== Segment start ==

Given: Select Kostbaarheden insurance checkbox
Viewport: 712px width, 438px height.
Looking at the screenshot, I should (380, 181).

== Segment end ==
== Segment start ==

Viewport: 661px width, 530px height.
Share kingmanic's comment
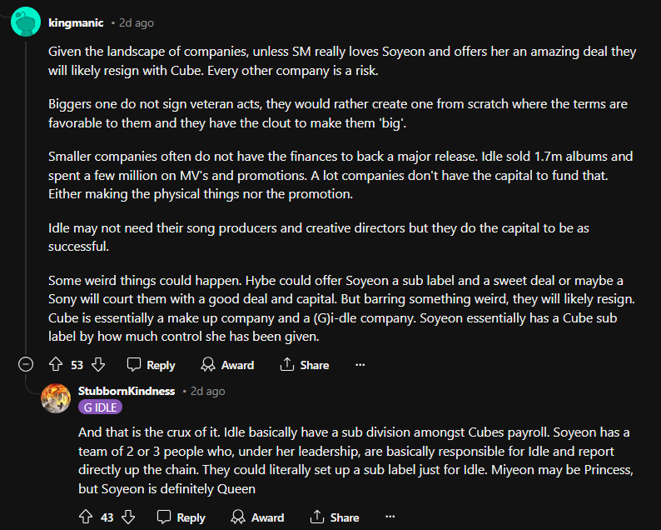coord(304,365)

== Segment end ==
== Segment start ==

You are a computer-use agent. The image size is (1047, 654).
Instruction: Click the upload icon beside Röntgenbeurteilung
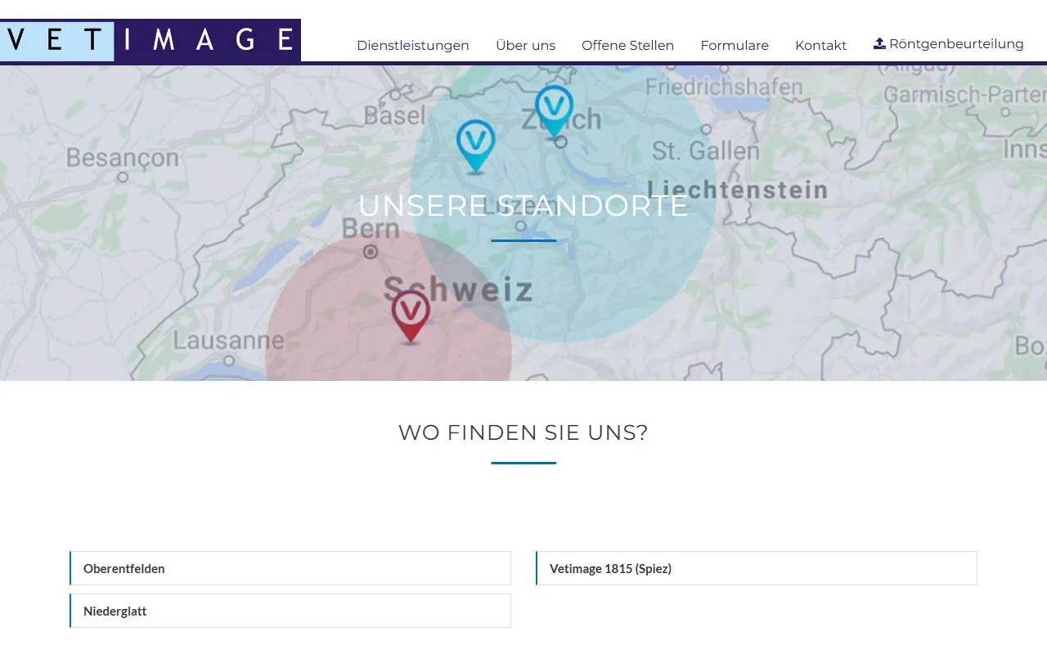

== Segment end ==

Could you restate word for word the lines above, from the one that contains "You are a computer-use" through the one that contains "Instruction: Click the", and no others?

You are a computer-use agent. The image size is (1047, 654).
Instruction: Click the upload icon beside Röntgenbeurteilung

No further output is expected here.